Paul-André Proulx

Littérature Québecoises

Archambault, Gilles.

Courir à sa perte.

Éd, du Boréal, 2000, 204 p.

Les Vies affadies

Les œuvres récentes de Gilles Archambault, né en 1933, sont des analyses du temps qui a passé. Le rétroviseur de l'auteur lui renvoie un piètre paysage de l'humanité. À l'âge des bilans, il tire une conclusion peu flatteuse de notre passage sur terre. L'homme se laisserait entraîner corps et âme par le courant de la vie. À l'automne de son existence, il n'y aurait rien qui vaille à son actif.
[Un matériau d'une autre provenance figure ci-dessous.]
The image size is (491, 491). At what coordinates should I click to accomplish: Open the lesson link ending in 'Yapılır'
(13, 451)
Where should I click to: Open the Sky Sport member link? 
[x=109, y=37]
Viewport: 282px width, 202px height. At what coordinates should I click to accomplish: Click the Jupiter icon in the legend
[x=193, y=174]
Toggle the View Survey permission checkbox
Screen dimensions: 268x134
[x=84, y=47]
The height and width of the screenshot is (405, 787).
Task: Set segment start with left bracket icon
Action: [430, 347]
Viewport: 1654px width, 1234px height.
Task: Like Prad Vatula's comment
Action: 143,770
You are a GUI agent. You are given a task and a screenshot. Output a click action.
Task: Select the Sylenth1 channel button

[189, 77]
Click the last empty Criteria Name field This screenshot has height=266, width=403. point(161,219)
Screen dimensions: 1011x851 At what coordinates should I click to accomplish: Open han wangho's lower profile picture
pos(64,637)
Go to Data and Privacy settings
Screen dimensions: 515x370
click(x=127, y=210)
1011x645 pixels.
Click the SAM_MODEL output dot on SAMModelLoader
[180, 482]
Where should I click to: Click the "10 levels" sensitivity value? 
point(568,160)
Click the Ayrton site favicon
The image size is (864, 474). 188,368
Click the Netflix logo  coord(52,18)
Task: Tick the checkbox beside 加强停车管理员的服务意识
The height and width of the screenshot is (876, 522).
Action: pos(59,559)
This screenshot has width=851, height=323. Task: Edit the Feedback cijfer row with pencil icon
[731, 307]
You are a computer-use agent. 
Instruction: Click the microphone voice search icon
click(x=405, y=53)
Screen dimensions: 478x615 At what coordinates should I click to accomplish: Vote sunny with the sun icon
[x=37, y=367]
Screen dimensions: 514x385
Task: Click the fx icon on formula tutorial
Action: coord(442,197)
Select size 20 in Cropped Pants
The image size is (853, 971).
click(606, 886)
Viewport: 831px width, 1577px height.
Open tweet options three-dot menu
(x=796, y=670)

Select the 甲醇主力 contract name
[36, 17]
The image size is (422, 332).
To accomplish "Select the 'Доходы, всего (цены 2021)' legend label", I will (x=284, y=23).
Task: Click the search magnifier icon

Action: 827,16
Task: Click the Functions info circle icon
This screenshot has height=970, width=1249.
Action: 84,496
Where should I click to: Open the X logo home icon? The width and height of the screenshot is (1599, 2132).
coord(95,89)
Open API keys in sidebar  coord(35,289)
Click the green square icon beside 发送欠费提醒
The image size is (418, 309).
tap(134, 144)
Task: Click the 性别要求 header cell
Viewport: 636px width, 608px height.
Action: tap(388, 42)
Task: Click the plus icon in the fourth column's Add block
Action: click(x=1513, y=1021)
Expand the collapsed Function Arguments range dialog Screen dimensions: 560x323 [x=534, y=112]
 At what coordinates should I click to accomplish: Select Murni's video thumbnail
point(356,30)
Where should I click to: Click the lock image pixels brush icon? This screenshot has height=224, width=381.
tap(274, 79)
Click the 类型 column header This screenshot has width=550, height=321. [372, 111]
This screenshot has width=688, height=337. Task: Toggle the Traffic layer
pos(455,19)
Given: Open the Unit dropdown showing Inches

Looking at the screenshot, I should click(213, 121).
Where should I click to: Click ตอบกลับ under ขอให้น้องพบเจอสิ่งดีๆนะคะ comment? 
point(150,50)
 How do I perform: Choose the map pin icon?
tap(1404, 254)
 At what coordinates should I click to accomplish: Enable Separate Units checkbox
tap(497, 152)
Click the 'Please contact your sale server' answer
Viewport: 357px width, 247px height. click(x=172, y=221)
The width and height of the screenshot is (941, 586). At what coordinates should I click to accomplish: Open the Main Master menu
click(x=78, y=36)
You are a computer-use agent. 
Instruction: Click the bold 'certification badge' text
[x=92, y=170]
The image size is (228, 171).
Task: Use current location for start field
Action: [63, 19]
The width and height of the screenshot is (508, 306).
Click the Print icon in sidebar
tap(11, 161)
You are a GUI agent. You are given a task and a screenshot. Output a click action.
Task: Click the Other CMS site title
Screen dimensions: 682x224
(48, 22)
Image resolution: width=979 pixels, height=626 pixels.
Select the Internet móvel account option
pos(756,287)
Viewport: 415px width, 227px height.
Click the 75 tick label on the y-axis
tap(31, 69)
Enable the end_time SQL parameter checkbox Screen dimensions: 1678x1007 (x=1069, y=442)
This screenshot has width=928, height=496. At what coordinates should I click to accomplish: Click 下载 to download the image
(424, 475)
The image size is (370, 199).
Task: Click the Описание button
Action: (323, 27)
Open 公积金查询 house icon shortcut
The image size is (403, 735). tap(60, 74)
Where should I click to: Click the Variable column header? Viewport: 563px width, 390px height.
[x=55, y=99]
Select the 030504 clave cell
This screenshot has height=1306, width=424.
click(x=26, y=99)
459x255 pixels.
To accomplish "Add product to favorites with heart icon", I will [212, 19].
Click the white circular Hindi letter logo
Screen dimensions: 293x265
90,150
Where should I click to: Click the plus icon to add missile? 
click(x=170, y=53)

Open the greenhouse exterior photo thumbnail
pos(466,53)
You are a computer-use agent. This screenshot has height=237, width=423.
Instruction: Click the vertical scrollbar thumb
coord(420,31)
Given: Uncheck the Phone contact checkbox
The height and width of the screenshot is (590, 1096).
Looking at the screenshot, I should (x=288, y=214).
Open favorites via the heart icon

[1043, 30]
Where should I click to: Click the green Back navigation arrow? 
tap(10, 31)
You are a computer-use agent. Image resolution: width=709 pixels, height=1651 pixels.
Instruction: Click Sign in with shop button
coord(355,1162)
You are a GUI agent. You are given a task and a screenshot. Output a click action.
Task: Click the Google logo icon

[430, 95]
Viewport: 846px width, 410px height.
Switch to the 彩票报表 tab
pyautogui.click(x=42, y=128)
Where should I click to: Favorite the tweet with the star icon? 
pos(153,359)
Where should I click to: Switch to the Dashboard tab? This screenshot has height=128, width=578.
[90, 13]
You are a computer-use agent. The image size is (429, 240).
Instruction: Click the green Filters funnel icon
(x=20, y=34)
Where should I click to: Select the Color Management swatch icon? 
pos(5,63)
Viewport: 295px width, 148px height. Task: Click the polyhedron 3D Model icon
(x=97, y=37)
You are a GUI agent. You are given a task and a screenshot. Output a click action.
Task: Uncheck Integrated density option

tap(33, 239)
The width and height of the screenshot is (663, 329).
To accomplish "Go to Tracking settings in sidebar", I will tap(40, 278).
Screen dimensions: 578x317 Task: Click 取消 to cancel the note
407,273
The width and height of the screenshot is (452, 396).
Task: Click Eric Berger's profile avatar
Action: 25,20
C'est le cas de Jacques dans Courir à sa perte. Le titre est des plus significatif de la pensée de l'auteur. Le héros est un célibataire de 65 ans. Serveur dans un restaurant depuis 30 ans, il exerce son métier avec conviction après avoir tenté en vain de joindre le rang des artistes de la scène et de la chanson. Il a connu jadis une liaison avec une femme mariée. Ce fut l'amour de sa vie. Il s'est contenté de ce bonheur d'occasion en respectant les contraintes d'une liaison interdite qui n'était pas sans susciter querelles, renoncements et jalousie. Après sa mort, il se satisfait de son quotidien ennuyeux, refusant même de s'investir auprès de ceux qui lui portent de l'intérêt. Quoique son entourage souligne ses qualités avec insistance, il persiste à se déprécier. C'est un être tout en paradoxes qui semble vouloir attirer la pitié. Pourtant, ce n'est pas le dernier venu. Ses études auraient pu le rendre fier de lui-même. Il tient en effet un discours hexagonal. Au Québec, nous ne connaissons pas de fesse-mathieux qui se magnent pour accroître leur oseille. Nous avons plutôt des Séraphins qui se grouillent pour s'en coller le plus possible. Il faut dire que Gilles Archambault porte à la France une admiration qui occulte le franglais de ses cousins.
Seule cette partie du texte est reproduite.